Start of Block

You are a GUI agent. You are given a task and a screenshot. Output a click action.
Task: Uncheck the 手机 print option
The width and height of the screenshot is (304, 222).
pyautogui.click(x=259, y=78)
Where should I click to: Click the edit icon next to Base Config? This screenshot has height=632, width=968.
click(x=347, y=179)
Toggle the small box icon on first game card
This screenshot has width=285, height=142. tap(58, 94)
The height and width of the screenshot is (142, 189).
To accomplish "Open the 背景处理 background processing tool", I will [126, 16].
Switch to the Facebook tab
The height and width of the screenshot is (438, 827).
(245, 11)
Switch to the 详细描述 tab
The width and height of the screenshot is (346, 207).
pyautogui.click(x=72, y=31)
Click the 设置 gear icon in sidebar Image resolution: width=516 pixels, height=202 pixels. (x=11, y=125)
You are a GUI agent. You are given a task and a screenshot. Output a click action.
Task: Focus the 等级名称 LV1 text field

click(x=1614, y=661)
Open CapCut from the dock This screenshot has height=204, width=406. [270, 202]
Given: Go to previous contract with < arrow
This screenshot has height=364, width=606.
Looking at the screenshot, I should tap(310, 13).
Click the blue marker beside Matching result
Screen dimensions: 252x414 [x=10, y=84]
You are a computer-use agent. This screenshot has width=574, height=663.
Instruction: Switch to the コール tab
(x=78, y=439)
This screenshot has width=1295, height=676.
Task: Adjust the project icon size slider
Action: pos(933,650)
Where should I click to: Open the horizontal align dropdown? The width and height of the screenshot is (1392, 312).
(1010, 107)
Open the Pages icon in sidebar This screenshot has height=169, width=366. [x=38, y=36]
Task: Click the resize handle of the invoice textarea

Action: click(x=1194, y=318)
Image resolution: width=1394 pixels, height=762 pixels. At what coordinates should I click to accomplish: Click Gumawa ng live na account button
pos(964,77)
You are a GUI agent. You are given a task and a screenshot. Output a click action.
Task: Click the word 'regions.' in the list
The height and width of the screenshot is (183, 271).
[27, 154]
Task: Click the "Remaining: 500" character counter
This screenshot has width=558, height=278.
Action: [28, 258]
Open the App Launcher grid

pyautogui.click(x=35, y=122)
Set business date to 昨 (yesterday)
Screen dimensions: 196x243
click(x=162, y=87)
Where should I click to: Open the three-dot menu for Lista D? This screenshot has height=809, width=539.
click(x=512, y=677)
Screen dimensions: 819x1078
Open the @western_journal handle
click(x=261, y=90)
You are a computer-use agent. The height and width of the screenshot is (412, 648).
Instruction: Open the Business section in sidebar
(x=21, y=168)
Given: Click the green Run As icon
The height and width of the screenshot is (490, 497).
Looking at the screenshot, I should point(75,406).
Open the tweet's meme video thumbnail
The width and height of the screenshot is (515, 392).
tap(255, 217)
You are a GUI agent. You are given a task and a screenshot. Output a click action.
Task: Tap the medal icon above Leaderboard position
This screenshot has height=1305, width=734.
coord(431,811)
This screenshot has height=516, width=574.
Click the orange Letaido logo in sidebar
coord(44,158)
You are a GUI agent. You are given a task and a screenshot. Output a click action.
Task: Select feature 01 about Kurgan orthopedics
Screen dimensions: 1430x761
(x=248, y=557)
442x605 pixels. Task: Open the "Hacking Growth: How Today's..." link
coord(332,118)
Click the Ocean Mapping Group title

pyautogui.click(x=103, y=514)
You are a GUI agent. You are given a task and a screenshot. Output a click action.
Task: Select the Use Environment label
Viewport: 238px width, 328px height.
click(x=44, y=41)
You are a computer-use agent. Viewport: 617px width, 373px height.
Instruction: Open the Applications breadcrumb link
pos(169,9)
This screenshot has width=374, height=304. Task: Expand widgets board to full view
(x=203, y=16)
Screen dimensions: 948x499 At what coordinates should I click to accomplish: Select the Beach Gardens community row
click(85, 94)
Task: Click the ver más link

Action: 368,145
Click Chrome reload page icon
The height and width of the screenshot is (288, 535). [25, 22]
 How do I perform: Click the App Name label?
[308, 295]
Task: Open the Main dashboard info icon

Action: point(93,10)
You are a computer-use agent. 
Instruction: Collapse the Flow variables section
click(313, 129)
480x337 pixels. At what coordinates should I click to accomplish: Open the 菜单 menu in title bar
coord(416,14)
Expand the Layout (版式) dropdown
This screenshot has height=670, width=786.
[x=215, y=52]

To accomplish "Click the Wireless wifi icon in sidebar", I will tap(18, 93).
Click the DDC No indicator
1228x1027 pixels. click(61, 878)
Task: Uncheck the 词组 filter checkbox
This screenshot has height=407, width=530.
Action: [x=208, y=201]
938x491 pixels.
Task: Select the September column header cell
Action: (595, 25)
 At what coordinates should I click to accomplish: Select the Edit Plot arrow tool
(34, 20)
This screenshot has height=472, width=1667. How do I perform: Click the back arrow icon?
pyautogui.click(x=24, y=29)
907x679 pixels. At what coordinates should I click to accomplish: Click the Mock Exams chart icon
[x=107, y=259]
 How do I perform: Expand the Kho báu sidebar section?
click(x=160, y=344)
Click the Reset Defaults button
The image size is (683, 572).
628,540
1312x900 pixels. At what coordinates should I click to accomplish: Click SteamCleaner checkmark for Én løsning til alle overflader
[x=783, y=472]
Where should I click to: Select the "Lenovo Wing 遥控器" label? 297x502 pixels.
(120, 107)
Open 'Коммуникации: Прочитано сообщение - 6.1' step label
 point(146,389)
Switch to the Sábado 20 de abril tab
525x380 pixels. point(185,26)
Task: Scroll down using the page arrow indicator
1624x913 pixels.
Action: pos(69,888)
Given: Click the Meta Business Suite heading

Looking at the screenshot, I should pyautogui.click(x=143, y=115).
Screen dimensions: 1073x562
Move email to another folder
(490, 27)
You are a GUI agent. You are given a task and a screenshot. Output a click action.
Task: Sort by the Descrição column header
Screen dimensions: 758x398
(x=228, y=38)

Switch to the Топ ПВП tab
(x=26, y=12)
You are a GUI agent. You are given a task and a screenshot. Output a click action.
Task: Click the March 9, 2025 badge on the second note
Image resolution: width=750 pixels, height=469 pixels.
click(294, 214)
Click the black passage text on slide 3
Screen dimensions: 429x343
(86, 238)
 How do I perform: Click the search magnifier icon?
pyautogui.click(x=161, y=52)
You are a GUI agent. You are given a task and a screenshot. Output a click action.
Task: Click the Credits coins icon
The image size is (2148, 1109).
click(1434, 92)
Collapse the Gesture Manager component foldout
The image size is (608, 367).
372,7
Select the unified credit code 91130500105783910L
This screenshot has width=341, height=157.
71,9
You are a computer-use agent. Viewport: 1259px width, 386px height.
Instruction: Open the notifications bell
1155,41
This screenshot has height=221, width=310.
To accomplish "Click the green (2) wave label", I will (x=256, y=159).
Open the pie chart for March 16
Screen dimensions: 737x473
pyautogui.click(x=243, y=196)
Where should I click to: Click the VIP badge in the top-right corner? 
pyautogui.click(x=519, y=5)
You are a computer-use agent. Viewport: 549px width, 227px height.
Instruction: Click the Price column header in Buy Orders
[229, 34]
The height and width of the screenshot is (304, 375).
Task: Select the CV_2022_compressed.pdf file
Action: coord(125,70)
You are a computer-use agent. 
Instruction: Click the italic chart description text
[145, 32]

End of Block

Take each line above that contains "will" and copy it out.

To accomplish "Open the 背景处理 background processing tool", I will [126, 16].
To accomplish "Click the Wireless wifi icon in sidebar", I will tap(18, 93).
To accomplish "Click the green (2) wave label", I will (x=256, y=159).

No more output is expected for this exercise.